Republicans confident, Democrats nervous in Biden's hometown

Trump man -- In and around Scranton, Joe Biden's hometown, Republicans expect victory in the US election despite the polls

Scranton (United States) (AFP) - David Mitchko has no doubts: Donald Trump can win Pennsylvania. In Scranton, Joe Biden's hometown, Republicans' confidence days before the US election contrasts with the cautious Democrats, traumatized by Hillary Clinton's defeat in 2016.

Mitchko -- who is campaigning for the president -- sweeps aside polls showing Biden holds a five-point lead in the state, whose 20 electoral votes are key to election victory.

"I don't believe in polls for one bit," the 53-year-old explains calmly, unmasked, between coughing fits.

"Four years ago you didn't see any Trump signs around here," he says of Olyphant, a suburb north of Scranton -- but things are changing.

"The support for the president is overwhelmingly stronger, compared to what it was in 2016," he declares, displaying the same optimism as in August, during a previous visit to the area by AFP.

As if to prove him right, a motorist honks his horn and raises his fist as he passes in front of Mitchko's house, decorated with large "Trump 2020" banners.

Scranton, a city of 75,000 people, was the birthplace of Joe Biden 77 years ago.

But Pennsylvania's once-Democratic working class moved towards Trump in the 2016 election. 

  • Trump's surprise - 

Hillary Clinton won Lackawanna County, to which Democratic-leaning Scranton belongs, by a slim margin in 2016. She lost Pennsylvania by one point.

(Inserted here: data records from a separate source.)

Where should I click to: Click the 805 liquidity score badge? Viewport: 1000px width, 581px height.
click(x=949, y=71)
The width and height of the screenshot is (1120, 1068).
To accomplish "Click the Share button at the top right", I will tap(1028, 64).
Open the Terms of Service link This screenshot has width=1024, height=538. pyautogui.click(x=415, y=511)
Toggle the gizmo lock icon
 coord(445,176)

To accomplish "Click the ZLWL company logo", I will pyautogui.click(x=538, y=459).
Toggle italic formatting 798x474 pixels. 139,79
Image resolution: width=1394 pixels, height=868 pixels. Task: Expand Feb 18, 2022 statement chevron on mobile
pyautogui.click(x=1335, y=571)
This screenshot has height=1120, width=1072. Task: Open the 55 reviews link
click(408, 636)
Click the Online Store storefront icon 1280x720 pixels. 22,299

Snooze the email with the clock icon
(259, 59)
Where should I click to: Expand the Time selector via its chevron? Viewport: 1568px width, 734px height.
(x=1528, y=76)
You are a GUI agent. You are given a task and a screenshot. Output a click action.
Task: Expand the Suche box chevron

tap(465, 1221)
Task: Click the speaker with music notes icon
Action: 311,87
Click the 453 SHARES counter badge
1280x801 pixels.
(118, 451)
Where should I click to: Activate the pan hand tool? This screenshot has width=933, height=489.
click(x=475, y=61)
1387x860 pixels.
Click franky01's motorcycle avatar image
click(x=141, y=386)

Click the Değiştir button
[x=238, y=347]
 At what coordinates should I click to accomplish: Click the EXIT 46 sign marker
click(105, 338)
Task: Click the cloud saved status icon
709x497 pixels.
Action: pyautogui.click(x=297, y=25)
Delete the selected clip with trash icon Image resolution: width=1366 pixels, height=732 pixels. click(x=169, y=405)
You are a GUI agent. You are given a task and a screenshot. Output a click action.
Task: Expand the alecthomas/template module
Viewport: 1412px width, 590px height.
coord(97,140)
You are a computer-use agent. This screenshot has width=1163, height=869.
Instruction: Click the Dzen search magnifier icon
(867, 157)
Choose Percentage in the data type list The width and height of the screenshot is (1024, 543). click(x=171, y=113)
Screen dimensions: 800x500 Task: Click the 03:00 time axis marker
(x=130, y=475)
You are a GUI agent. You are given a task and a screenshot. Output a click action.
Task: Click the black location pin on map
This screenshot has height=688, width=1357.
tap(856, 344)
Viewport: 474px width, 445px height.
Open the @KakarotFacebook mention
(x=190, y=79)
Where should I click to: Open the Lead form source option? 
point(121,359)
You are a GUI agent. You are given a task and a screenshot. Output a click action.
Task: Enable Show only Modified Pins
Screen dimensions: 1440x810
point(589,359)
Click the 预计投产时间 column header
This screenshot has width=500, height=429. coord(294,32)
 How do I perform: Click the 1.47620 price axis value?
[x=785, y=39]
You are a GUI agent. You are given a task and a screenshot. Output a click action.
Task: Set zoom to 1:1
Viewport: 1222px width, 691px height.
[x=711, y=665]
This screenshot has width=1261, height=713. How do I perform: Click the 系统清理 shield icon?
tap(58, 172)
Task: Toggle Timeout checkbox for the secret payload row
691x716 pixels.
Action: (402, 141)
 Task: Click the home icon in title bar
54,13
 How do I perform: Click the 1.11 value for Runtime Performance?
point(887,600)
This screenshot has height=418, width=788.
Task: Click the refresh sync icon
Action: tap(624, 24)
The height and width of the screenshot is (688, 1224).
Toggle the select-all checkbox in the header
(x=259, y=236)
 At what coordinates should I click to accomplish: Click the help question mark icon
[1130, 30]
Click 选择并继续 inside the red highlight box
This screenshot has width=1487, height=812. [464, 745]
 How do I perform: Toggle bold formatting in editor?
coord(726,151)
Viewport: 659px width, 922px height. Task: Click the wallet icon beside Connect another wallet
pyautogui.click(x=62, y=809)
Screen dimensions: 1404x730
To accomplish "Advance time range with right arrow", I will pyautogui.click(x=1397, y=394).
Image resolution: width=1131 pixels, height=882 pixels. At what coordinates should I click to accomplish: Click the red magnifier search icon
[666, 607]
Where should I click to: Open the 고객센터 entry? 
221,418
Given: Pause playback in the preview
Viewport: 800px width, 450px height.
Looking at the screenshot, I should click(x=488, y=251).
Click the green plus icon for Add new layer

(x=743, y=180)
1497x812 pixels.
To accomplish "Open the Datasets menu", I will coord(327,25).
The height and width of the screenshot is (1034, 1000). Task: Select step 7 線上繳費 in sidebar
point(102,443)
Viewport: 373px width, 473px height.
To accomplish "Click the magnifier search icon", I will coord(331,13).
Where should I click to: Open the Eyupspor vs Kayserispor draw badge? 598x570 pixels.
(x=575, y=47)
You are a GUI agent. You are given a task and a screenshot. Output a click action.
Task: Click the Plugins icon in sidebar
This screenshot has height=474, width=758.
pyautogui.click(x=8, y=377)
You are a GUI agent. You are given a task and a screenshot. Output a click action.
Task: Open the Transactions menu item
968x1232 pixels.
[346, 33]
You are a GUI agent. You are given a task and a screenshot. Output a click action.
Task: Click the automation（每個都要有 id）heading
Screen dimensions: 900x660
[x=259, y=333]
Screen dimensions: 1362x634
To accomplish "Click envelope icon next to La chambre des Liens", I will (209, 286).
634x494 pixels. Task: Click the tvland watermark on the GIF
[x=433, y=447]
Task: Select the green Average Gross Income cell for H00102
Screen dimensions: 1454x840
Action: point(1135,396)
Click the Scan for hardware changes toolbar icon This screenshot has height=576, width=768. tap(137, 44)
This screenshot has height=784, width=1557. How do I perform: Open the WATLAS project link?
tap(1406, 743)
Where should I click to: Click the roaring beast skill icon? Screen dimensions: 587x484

The 2020 candidates, acutely aware of the stakes, are both fighting hard for the state. Biden returned on Saturday for his 16th visit, according to an NBC tally; while Trump will visit again on Monday.

Resident Matt Malloy is also convinced that the president will once again confound predictions.

"I don't know if he will win the town but I think he will win the country," he says. 

Like him, his partner Melissa Durkin will vote for Trump again on November 3 -- though she is registered on the electoral rolls as a Democrat.

"I don't think there has been a good Democrat candidate for a long time," laments the 33-year-old, wearing a "Make America Great Again" T-shirt. 

She is not seduced by Biden's regular visits to the city of his birth, adding: "I don't necessarily care where he is from."

Democrat fears

Nick Boyer, standing a few meters from the sandwich store "Hank's Hoagies," once a shop where Biden came to buy his candy as a child, says he thinks Trump will win the election.

"He has a lot of support in the South... I hope I'm wrong," added the criminal justice student. 

His 21-year-old girlfriend Logan McCann, who will be going to the polls for the first time, also admits to being "a little nervous" about the Democratic candidate.

"I know Hillary in 2016 won the popular vote and wasn't elected. I'm afraid it might happen again," she said.

"No Democrat in America is confident because 2016 took everybody by surprise, even Donald (Trump)," says Bill Burke, who lives on the street where the former vice president lived until he was 10 years old.

"Most Democrats are looking at good news, at polling numbers and all of that, your brain is going frantic trying to say: 'Ok, where is it looming? How is it going to slip away from us?'" said the 55-year-old history professor.